The accumulation of the uremic toxin
indoxyl sulfate (IS) is a key pathological feature of
chronic kidney disease (CKD). The effect of IS on ferroptosis and the role of IS-related ferroptosis in CKD are not well understood. We used a renal tubular cell model and an
adenine-induced CKD mouse model to explore whether IS induces ferroptosis and injury and affects
iron metabolism in the renal cells and the kidneys. Our results showed that exposure to IS induced several characteristics for ferroptosis, including
iron accumulation, an impaired
antioxidant system, elevated
reactive oxygen species (ROS) levels, and lipid peroxidation.
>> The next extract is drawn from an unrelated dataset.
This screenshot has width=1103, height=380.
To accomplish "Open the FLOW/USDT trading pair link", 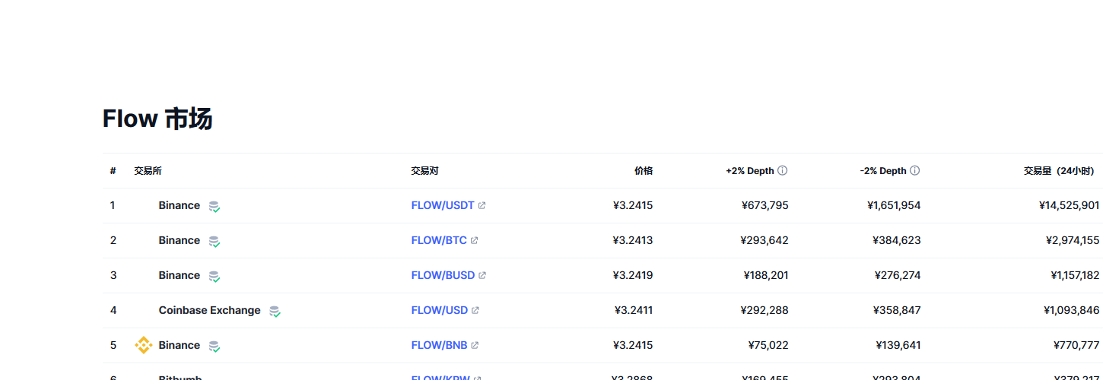I will [443, 205].

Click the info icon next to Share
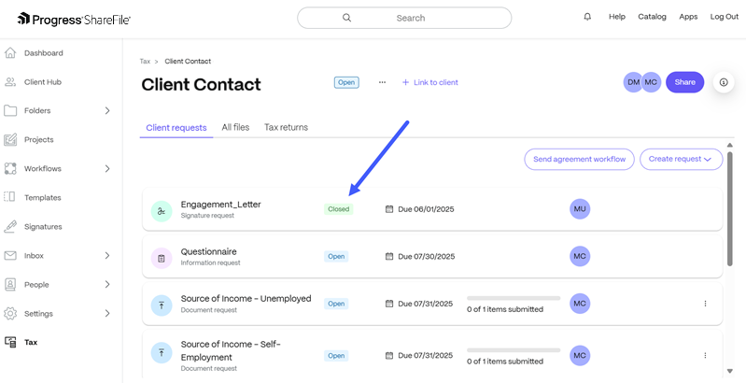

Exposure to IS triggered intracellular
iron accumulation by upregulating
transferrin and
transferrin receptors, which are involved in cellular
iron uptake. We also observed increased levels of the
iron storage
protein ferritin. The effects of IS-induced ROS generation, lipid peroxidation, ferroptosis, senescence, ER stress, and injury/
fibrosis were effectively alleviated by treatments with an
iron chelator deferoxamine (DFO) in vitro and the adsorbent
charcoal AST-120 (scavenging the IS precursor) in vivo. Our findings suggest that IS triggers intracellular
iron accumulation and ROS generation, leading to the induction of ferroptosis, senescence, ER stress, and injury/
fibrosis in CKD kidneys.
AST-120 administration may serve as a potential therapeutic strategy.